Place: The Lecture Hall, Munchmuseet, Tøyengata 53
Artist Merete Røstad, whose sound sculpture Chamber is currently on view outside the Munch Museum, and curator Mary Jane Jacob, known for her site-specific, community-embedded projects, will offer examples from their own practices under the themes of Memorialization, Collaboration and Creative Chaos. The Q&A will be moderated by Natalie Hope O’Donnell, curator of Munchmuseet on the Move. The seminar will include the launch of the publication Merete Røstad, Chamber.
About the speakers
Mary Jane Jacob is a curator and writer who pioneered public, site-specific, and socially engaged art in the US as a shared practice and public discourse in the 1990s with projects such as Places with a Past: New Site-specific Art in Charleston, the Spoleto Festival (1991); Culture in Action: A Public Art Program of Sculpture Chicago (1992–1993); and Conversations at the Castle: Changing Audiences and Contemporary Art in Atlanta (1996). Since then she has undertaken research projects that illuminate art’s relationship to audiences with such books as Buddha Mind in Contemporary Art (2004); Learning Mind: Experience into Art (2009); Chicago Makes Modern: How Creative Minds Changed Society (2012); The Studio Reader: On the Space of Artists (2010); and the Chicago Social Practice History series (2014-ongoing). Her next book, on John Dewey, will be published in 2018 by the University of Chicago Press. Jacob holds the position of Professor and is the Director of the Institute for Curatorial Research and Practice as well as the Executive Director of Exhibitions and Exhibition Studies at the School of the Art Institute of Chicago.

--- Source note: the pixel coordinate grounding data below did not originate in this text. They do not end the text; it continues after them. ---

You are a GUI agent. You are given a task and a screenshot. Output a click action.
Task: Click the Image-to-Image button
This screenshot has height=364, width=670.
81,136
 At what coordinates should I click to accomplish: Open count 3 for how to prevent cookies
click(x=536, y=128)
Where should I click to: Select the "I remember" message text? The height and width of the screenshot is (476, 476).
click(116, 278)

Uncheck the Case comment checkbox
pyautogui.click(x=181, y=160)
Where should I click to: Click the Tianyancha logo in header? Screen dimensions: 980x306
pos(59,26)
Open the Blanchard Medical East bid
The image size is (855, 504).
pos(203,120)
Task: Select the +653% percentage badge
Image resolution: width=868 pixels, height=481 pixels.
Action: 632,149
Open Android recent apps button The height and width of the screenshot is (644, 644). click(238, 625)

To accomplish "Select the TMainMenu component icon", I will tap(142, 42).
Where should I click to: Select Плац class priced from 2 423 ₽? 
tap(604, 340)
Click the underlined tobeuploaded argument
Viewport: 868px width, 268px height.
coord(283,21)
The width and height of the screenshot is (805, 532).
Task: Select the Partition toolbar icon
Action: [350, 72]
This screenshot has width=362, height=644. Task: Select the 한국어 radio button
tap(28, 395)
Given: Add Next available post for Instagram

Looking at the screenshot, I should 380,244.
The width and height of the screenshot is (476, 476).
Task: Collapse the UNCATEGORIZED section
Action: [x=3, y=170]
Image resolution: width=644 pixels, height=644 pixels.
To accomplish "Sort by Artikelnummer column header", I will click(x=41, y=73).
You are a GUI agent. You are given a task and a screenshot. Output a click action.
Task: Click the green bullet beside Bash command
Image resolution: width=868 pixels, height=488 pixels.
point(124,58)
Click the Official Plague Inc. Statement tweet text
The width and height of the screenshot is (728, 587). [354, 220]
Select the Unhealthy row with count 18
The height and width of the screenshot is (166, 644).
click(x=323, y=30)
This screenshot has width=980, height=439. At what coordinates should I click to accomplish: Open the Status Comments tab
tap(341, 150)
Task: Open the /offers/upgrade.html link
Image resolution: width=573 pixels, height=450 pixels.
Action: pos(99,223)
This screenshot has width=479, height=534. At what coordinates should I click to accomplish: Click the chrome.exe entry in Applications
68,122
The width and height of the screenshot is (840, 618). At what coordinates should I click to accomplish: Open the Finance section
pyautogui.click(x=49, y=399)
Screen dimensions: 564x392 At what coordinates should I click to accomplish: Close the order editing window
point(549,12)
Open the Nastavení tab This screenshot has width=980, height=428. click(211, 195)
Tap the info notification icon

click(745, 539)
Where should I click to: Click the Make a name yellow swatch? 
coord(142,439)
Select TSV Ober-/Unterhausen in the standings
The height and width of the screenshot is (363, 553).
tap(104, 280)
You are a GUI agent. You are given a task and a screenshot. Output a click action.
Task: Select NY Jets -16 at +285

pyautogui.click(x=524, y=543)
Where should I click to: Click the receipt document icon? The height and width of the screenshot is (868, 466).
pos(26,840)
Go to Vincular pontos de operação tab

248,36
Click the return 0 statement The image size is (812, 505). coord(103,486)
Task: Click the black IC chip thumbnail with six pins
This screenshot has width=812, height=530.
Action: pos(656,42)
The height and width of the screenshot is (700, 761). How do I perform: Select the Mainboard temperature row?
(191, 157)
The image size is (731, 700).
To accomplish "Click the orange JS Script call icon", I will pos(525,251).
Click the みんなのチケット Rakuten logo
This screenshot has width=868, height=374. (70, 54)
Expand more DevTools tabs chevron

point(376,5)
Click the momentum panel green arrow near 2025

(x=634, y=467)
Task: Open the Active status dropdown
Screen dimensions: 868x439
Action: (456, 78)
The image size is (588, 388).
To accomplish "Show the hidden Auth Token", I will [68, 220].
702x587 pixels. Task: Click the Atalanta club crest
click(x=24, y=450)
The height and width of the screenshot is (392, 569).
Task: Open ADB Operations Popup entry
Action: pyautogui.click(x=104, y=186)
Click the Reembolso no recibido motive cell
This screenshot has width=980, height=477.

Merete Røstad is a visual artist, lecturer, and curator whose projects are rooted in examinations of publics, collective memory, remembrance, and archives. Frequently engaging with public space and communities, her process-based practice explores our everyday exchanges with the histories inscribed in our surroundings, and how we come to read the traces that are left behind. During the course of her fellowship, Røstad initiated the projects Peoples Palace, Positions of Protest, and Chamber. Each examines the social and political significance of site as a starting point for thinking about collective memory of place, and to activate alternative modes of memorialisation in public space. Røstad holds an MFA in Public Art and New Artistic Strategies program from Bauhaus University and a BA in Fine Arts from Liverpool Institute for Performing Arts. Her work has been shown nationally and internationally in public space, festivals, galleries, and museums. Røstad lives and works in Berlin and Oslo and is currently an Artistic Research Fellow in the department of Arts and Crafts at the Oslo National Academy of the Arts.
The seminar and the publication are both free.
Entrance to the Lecture Hall of the Munch Museum from 13.30.
The seminar will be held in English.